Segment Start: THE DATA
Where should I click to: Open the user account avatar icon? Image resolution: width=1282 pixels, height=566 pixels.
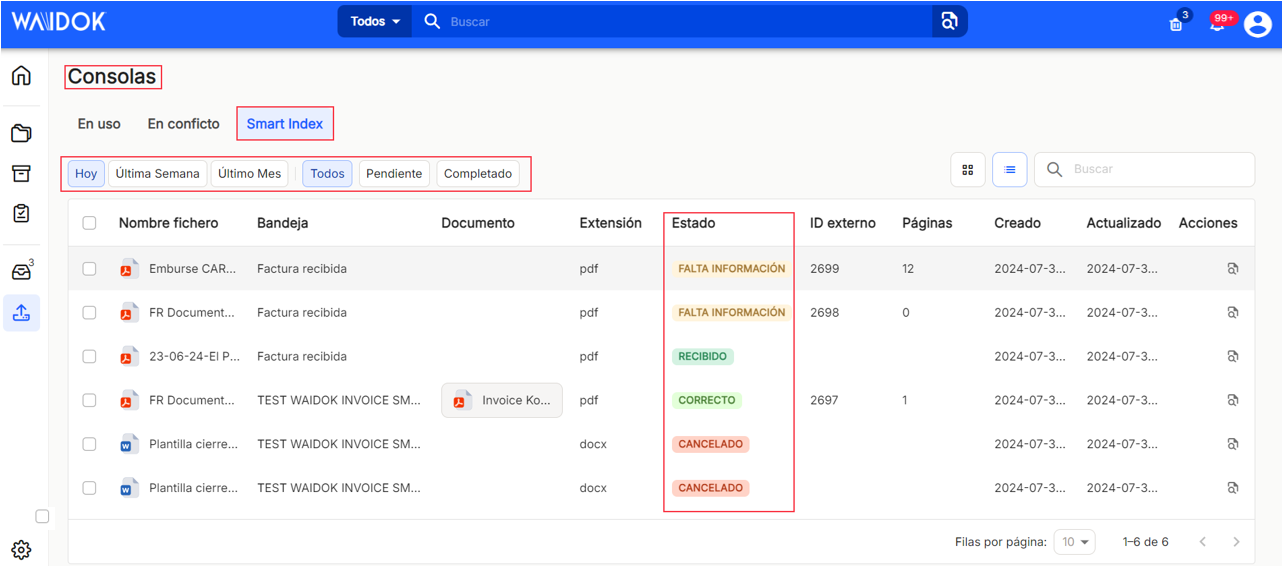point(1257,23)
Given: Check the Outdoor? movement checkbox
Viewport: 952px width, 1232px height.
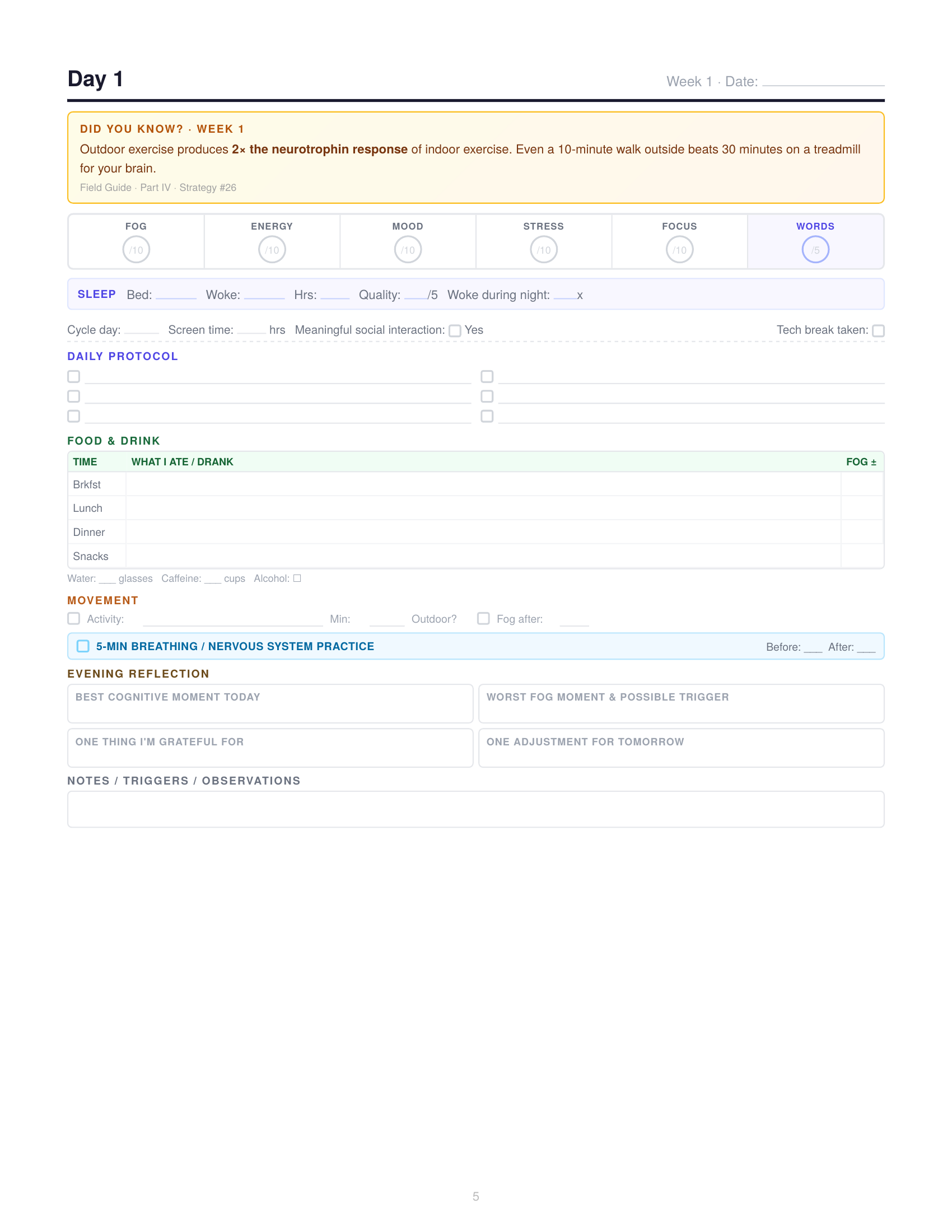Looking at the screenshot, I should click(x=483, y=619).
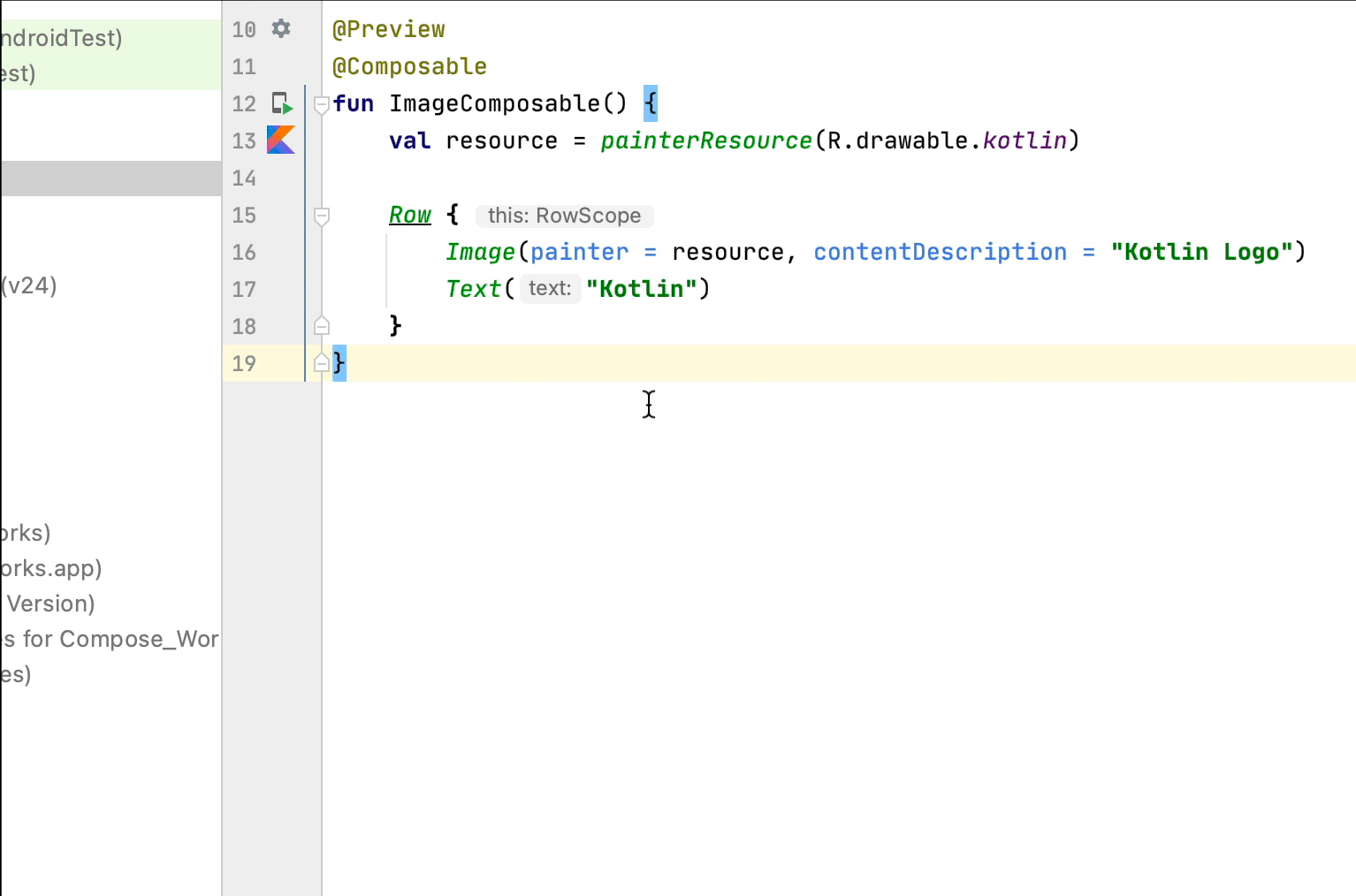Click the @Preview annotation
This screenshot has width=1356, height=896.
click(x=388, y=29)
Segment End: THE DATA
Segment Start: THE DATA
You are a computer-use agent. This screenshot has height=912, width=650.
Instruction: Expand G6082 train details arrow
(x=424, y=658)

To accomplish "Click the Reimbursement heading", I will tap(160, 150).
Segment End: THE DATA
## EXERCISE GOAL
Take the material above and output only the lines from the one that contains "Where should I" through the one that contains "Given: Check the Outdoor? movement checkbox", ends included and images left out.

## WRITTEN ANSWER
Where should I click to: Open the user account avatar icon? Image resolution: width=1282 pixels, height=566 pixels.
point(1257,23)
Given: Check the Outdoor? movement checkbox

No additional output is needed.